Com a decisão, a participação de Coari no rateio passa para 5,81%. A mudança representa um aumento na parcela recebida pelo município e, consequentemente, pode resultar em uma redução proporcional nos valores destinados às demais cidades amazonenses.
Diante do cenário, Serafim Corrêa fez um alerta aos prefeitos e prefeitas do Amazonas e recomendou que os municípios afetados adotem medidas para defender seus interesses no processo judicial.
Segundo Serafim, o Governo do Amazonas deve apenas cumprir a determinação da Justiça, responsável por definir os novos critérios de distribuição dos recursos.

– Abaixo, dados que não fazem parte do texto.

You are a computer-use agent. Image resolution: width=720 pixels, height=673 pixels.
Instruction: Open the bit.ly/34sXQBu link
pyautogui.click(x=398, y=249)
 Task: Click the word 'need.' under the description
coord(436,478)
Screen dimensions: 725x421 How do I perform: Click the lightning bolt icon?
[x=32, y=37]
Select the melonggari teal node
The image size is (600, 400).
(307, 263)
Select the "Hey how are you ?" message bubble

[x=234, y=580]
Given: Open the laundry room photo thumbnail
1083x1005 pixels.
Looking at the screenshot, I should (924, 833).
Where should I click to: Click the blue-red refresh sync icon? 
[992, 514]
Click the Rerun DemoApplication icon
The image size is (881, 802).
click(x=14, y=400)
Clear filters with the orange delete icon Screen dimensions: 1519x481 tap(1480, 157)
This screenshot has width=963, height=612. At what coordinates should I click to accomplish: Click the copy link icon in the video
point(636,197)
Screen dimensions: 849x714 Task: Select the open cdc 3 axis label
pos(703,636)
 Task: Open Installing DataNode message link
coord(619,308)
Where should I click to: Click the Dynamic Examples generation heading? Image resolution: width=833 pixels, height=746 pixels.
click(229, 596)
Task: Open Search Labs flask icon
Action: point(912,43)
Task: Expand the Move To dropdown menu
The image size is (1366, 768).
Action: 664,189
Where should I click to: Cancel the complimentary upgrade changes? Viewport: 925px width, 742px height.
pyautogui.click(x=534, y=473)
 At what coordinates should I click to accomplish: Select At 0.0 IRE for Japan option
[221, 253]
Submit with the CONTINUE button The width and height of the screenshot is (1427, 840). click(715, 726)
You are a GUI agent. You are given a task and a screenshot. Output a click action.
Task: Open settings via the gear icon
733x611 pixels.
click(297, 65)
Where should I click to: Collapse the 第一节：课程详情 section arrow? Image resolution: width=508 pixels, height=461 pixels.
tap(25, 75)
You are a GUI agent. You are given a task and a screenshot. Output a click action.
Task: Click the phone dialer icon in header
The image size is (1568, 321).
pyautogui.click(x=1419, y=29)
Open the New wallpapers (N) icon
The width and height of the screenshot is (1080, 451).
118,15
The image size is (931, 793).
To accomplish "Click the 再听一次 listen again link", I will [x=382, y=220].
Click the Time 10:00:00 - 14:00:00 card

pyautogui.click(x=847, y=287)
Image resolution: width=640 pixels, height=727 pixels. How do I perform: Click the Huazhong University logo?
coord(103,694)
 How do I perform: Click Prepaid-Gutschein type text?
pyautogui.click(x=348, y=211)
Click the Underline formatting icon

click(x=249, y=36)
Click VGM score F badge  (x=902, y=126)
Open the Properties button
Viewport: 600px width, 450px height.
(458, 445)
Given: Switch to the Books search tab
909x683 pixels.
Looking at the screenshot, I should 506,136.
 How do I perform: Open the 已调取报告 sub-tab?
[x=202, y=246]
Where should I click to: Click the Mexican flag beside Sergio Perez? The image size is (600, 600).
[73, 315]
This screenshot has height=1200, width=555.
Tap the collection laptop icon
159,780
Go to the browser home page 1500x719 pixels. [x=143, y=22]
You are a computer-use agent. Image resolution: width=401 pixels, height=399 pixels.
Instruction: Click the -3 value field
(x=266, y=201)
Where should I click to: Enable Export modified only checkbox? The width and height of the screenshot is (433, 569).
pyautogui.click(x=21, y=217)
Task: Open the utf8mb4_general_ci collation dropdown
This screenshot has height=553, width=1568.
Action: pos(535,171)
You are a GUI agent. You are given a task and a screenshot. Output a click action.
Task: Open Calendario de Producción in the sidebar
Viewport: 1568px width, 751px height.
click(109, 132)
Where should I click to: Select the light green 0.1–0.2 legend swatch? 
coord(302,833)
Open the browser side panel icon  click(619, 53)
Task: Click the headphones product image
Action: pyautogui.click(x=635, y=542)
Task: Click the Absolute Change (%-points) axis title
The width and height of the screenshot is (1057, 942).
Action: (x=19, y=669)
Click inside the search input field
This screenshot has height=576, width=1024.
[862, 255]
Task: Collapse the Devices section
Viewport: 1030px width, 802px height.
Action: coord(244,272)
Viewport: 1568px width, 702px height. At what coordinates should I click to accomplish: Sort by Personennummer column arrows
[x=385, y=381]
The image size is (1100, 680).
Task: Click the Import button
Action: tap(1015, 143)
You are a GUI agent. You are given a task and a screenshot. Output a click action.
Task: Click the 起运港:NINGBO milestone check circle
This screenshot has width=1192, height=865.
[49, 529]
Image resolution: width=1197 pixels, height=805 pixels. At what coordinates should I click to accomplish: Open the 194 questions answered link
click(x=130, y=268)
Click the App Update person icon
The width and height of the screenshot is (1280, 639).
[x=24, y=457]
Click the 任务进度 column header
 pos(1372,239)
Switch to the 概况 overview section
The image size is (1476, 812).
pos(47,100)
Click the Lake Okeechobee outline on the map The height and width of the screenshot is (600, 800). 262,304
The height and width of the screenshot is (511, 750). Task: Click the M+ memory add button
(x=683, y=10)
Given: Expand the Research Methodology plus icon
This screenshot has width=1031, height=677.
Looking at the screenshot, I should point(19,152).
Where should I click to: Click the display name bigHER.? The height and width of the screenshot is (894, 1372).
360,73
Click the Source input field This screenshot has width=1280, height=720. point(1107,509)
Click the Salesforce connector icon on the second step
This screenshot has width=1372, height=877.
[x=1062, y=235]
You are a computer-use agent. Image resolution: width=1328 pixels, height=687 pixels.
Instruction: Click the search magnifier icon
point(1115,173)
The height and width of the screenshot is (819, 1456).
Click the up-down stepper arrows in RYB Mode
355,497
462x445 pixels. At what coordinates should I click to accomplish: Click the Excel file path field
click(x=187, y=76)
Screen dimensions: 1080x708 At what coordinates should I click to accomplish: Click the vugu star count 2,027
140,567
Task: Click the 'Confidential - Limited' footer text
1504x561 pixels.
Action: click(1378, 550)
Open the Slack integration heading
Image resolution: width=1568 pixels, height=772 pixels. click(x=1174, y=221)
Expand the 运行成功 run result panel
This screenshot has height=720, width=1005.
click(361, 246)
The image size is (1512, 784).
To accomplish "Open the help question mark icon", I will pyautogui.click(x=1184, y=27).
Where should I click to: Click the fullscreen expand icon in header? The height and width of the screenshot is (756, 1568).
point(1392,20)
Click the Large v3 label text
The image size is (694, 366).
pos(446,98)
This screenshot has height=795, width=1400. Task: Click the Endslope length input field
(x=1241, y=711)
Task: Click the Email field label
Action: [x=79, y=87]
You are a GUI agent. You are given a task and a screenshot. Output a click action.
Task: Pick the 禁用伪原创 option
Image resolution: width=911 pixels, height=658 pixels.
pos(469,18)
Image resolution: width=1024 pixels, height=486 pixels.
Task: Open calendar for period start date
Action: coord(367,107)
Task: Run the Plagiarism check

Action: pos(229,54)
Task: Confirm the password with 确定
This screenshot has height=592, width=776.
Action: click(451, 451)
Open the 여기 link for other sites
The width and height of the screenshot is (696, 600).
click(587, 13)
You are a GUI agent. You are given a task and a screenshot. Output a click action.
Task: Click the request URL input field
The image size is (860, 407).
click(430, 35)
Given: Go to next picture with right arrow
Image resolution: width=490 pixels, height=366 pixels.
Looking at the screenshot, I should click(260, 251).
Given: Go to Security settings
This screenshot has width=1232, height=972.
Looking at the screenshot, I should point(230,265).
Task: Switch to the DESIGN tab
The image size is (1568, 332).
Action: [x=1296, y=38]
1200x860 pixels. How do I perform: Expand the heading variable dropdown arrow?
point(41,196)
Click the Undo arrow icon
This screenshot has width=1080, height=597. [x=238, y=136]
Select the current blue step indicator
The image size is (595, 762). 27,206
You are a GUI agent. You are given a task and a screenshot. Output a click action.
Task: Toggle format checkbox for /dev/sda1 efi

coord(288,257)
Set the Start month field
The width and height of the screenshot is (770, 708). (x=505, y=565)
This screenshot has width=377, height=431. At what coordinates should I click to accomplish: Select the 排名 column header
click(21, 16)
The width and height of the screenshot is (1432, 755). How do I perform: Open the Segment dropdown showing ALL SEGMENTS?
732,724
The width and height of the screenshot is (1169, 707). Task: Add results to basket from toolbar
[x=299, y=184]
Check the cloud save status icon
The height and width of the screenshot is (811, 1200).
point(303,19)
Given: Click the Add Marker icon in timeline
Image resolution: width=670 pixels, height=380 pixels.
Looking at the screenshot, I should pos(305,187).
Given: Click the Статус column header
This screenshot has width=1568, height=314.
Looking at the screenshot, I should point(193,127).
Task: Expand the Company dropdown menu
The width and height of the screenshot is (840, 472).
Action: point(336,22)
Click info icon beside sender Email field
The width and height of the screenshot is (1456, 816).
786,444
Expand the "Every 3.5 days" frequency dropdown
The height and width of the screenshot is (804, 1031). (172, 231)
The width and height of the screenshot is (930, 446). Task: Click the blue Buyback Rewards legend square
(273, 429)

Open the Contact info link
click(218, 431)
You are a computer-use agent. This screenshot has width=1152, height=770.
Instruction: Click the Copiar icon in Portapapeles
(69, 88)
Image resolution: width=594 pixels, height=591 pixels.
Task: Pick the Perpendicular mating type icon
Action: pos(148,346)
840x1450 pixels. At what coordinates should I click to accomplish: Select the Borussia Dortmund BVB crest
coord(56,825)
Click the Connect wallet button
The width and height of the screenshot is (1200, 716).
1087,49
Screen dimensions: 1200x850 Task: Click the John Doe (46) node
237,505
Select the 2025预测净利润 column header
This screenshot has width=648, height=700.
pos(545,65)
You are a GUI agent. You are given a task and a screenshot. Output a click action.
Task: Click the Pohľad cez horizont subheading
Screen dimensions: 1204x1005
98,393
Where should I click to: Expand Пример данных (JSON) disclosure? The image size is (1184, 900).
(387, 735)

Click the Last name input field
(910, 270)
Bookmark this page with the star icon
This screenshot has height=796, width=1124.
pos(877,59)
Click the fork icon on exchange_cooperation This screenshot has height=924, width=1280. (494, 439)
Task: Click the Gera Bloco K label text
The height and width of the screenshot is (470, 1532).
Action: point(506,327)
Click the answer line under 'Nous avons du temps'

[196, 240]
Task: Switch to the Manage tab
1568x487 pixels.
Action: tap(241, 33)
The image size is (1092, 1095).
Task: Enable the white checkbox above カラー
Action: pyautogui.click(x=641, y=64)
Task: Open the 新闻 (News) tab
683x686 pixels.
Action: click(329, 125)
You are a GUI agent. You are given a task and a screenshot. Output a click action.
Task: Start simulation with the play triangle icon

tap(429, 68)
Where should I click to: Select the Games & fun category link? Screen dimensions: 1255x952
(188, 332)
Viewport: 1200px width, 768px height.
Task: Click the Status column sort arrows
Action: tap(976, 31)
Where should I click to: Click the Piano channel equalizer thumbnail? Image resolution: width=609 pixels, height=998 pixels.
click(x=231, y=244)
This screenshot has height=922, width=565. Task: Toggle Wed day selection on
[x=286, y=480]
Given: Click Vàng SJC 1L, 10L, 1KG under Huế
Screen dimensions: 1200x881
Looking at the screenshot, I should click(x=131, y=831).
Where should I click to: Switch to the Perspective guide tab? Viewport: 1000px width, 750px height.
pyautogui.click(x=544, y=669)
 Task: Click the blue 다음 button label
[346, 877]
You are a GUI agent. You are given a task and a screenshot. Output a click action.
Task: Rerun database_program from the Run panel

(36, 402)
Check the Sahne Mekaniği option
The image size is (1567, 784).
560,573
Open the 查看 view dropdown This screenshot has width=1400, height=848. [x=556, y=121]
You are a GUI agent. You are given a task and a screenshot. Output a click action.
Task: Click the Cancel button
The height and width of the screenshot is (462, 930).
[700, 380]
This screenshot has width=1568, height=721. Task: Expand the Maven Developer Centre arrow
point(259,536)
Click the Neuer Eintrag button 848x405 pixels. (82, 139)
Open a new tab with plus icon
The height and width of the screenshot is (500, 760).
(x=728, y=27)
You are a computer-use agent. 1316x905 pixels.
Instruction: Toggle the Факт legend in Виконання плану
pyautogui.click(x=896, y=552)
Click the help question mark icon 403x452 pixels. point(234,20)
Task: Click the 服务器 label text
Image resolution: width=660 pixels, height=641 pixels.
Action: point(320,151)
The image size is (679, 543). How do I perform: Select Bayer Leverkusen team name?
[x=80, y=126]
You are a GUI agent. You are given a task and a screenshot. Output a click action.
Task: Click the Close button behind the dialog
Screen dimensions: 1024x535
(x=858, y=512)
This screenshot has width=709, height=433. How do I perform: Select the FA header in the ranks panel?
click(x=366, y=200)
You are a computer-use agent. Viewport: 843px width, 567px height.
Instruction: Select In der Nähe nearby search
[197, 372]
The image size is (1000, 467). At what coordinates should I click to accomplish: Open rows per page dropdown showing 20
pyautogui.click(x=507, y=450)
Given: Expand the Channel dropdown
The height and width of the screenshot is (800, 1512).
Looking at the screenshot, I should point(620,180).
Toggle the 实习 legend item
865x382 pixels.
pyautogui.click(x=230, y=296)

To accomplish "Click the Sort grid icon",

A disputa envolvendo a participação de Coari no ICMS está relacionada, entre outros fatores, à produção de petróleo e gás na região de Urucu e já foi alvo de outros questionamentos judiciais ao longo dos anos.
A decisão também prevê o pagamento retroativo de valores ao município, estimados em cerca de R$ 91,6 milhões, além de medidas em caso de eventual descumprimento.
A alteração deve aumentar a mobilização dos prefeitos amazonenses, que agora avaliam os impactos da decisão sobre as receitas municipais e a capacidade de investimento das prefeituras.